Following the wettest December and January since records began in 1815 surely the phrase ‘climate change’ should be on everyone’s lips?

But it is not. According to the monitoring organisation Carbon Brief, less than 7% of the stories about the floods in the UK print media have associated them with climate change.

When the Prime Minster suggested that he “very much suspects” that they are linked he was shouted down by his own side. He has not said a further word on the subject.

There has always been an intense political debate around climate change which is why scientists are always very careful to stress that any single extreme event is not, by itself, proof that we are changing the climate. Increasingly, though, according to a major report released by the Met Office on Monday, they argue that our current experience fits into a far more ominous long term pattern of weather extremes all around the world.

In a recent DEFRA poll the vast majority of people now believe that flooding will become ever more frequent in the future, although they are less sure that this is because of climate change.

Surely this uncertainty should encourage debate not close it down? After all, there seems to be plenty of conjecture about who to blame for the floods - the Environment Agency, budget cuts, river conservation, property developers – but never, it seems, our own carbon pollution.

Maybe this is the problem.
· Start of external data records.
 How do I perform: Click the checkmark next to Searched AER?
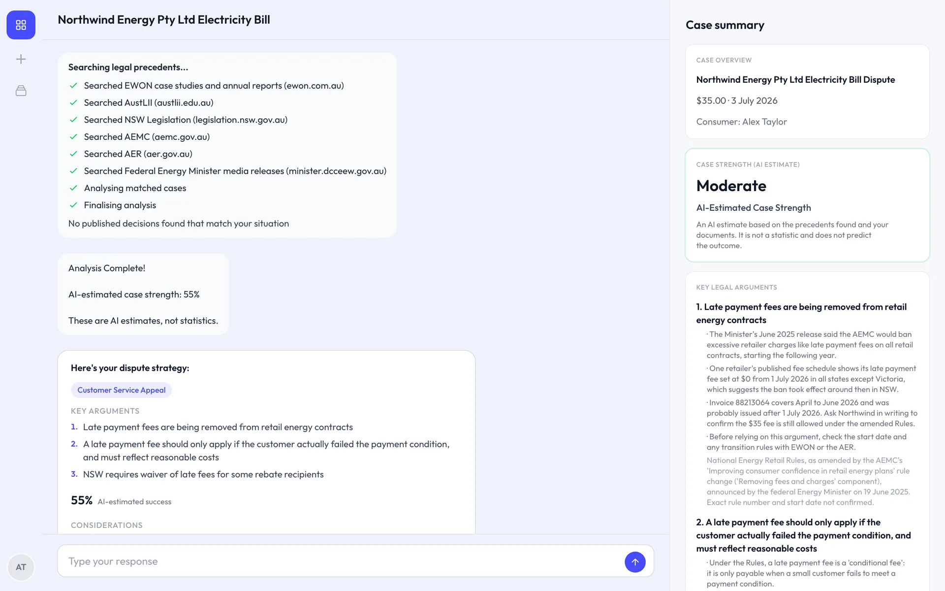pyautogui.click(x=74, y=154)
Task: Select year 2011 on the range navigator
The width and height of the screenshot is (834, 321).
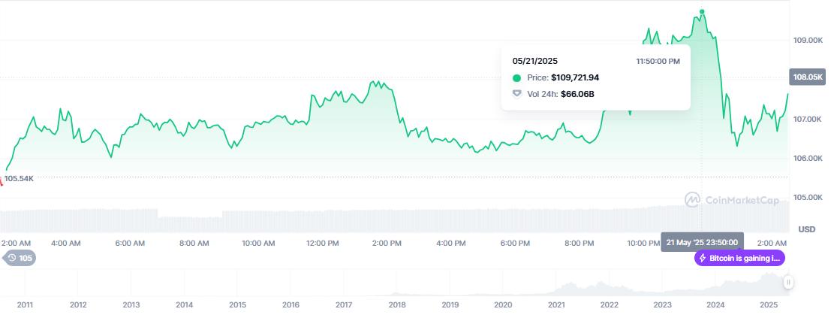Action: click(x=25, y=305)
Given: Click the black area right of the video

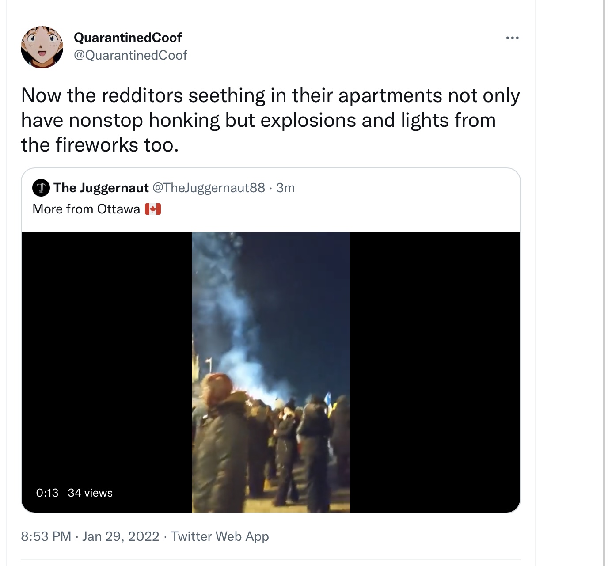Looking at the screenshot, I should (435, 372).
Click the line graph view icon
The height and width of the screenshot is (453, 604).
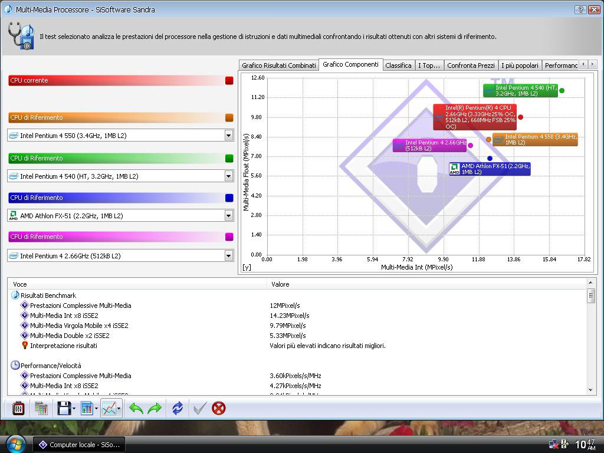(x=108, y=408)
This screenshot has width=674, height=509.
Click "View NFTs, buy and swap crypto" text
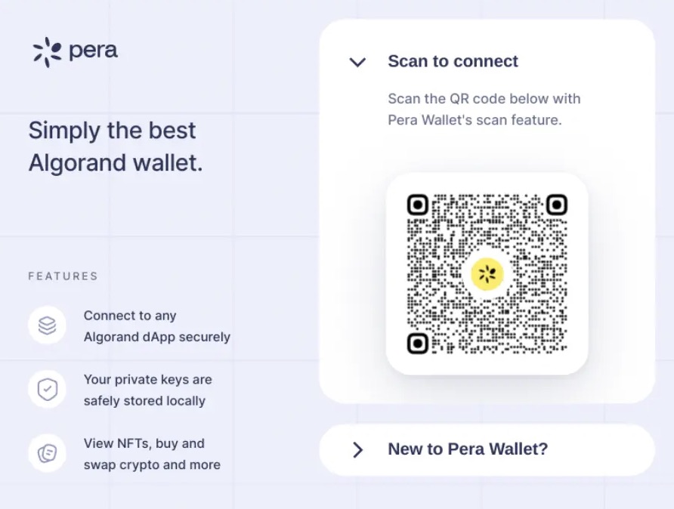click(152, 454)
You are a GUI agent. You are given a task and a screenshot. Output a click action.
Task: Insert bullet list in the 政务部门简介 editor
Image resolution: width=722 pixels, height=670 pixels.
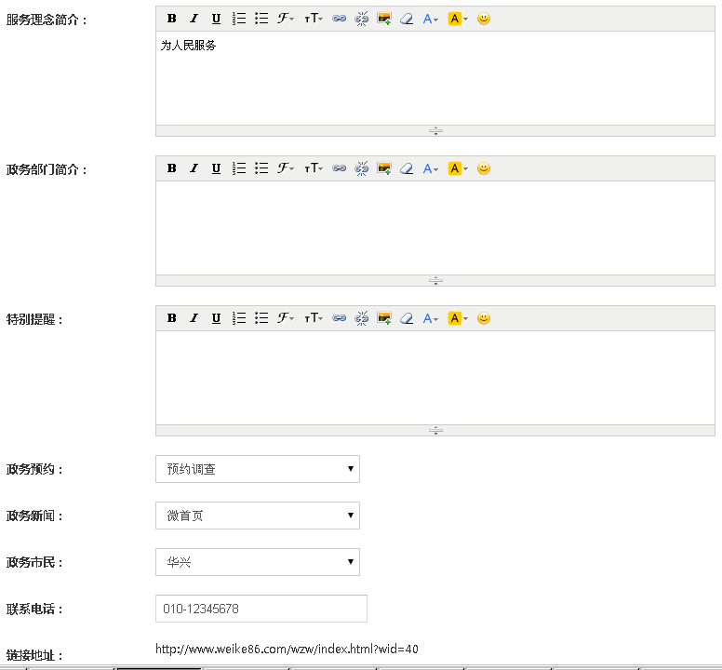261,168
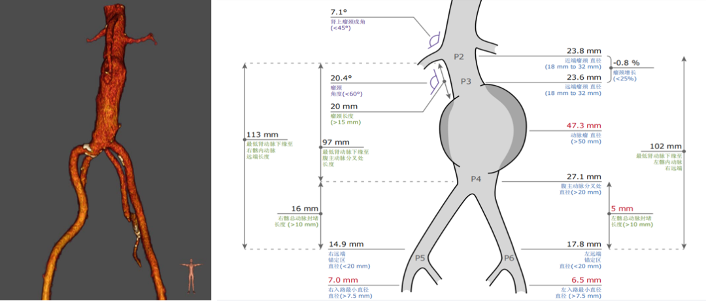Click the 23.6 mm distal neck diameter
706x301 pixels.
584,76
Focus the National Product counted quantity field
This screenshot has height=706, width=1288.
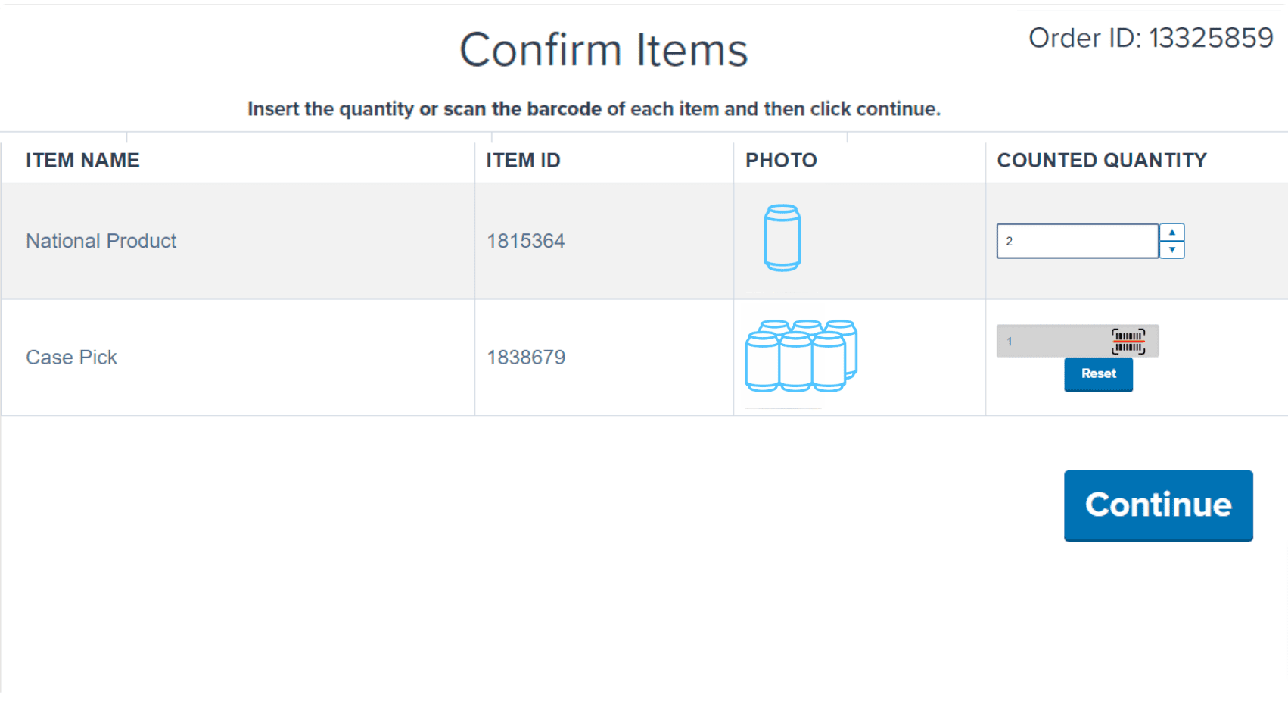pos(1077,241)
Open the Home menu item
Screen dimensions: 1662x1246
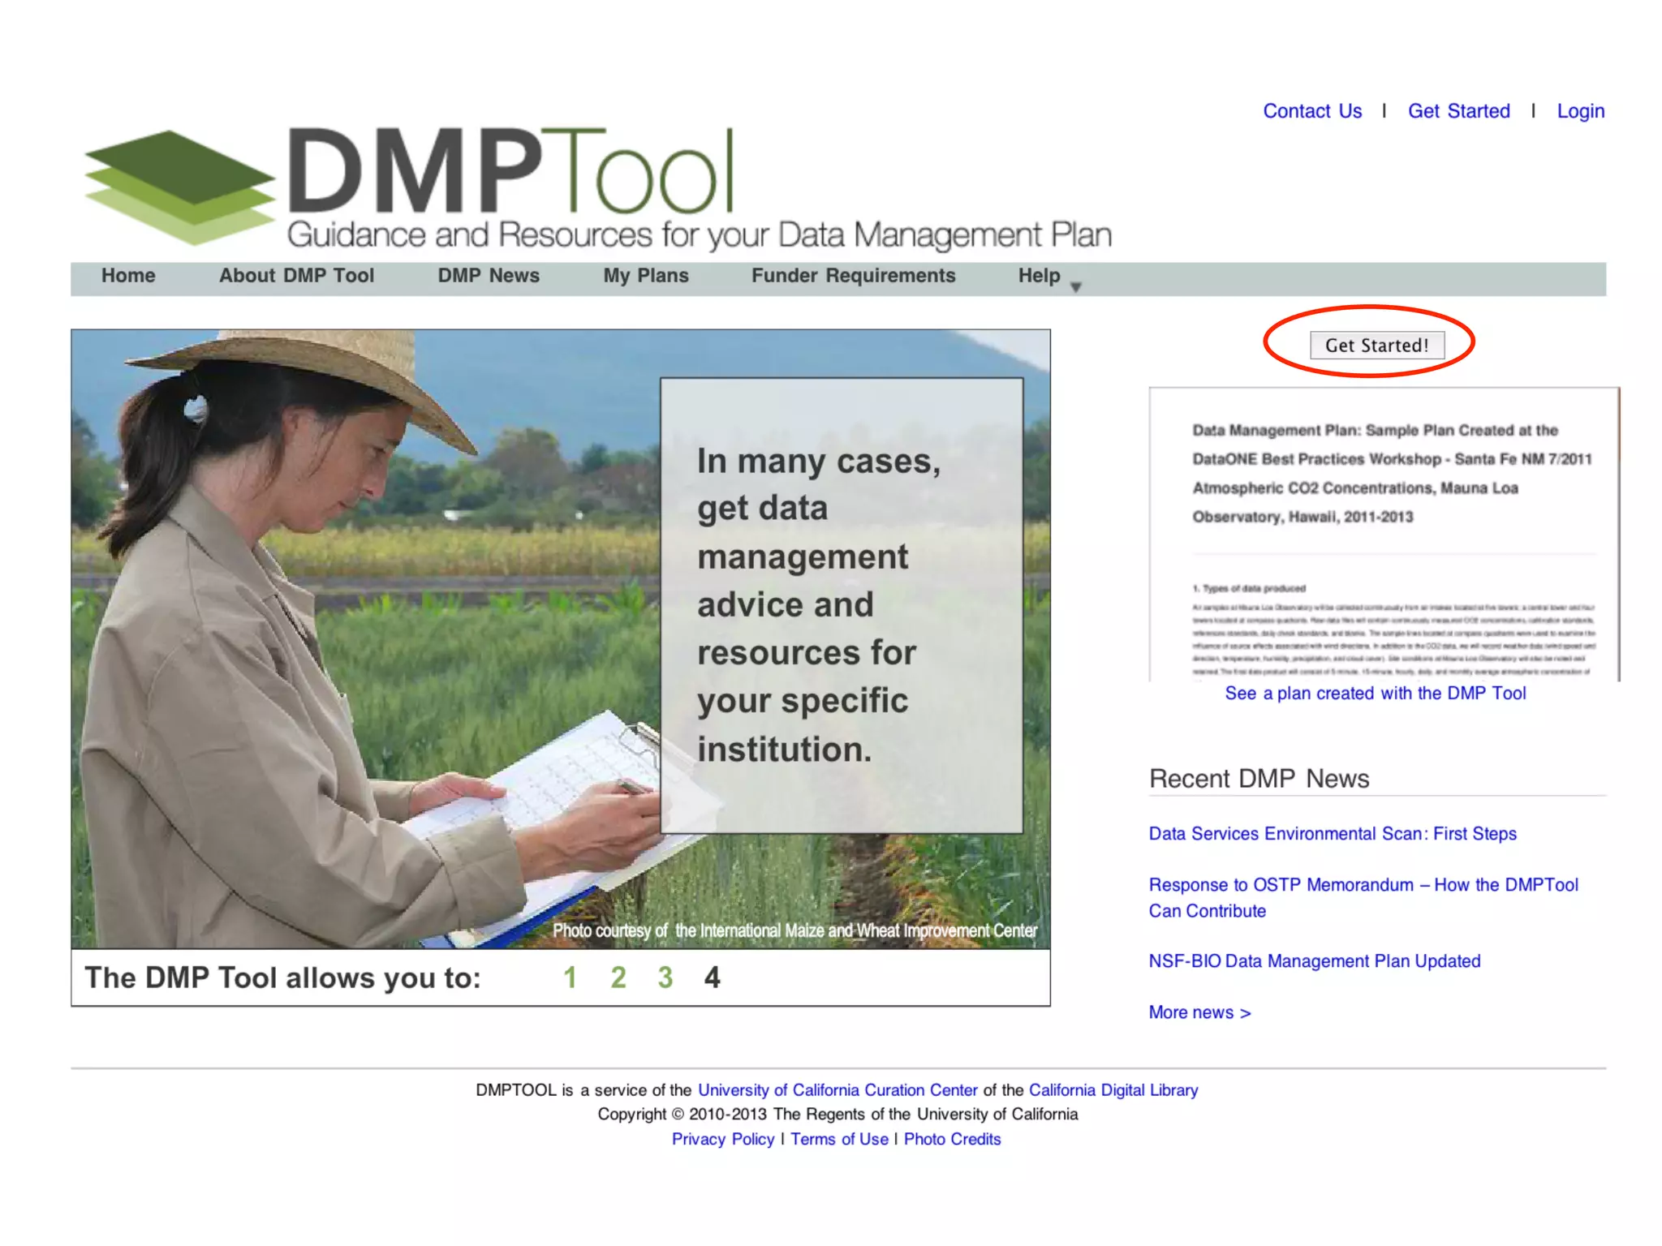tap(128, 276)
Climate science suggests that we may all be responsible and, let’s face it, we would far prefer to find other people to blame.

Through my work with the communications charity, the Climate Outreach Information Network, I have found that ordinary people – often far from being dedicated environmentalists - report a deep anxiety and guilt around the issue and actively avoid thinking and talking about it.

Polling finds that two thirds of people have never talked about climate change outside their immediate social circle, and a third of people never talked about it with anyone at all.

Members of the army carry belongings to higher ground in Egham, Surrey. Credit: Steve Parsons/PA Wire

This collective silence may be the biggest challenge of all.

In the end, the people we trust most are not politicians, journalists, campaigners or even scientists: it is the people around us. If climate change is the threat that the scientists are saying we need to start the discussion in every pub, cafe, workplace, and home about whether the floods are the beginning of something that we must anticipate and prepare for.

As the Oxford residents were saying, as they waded knee deep through the flood waters, maybe now is the time to break that silence.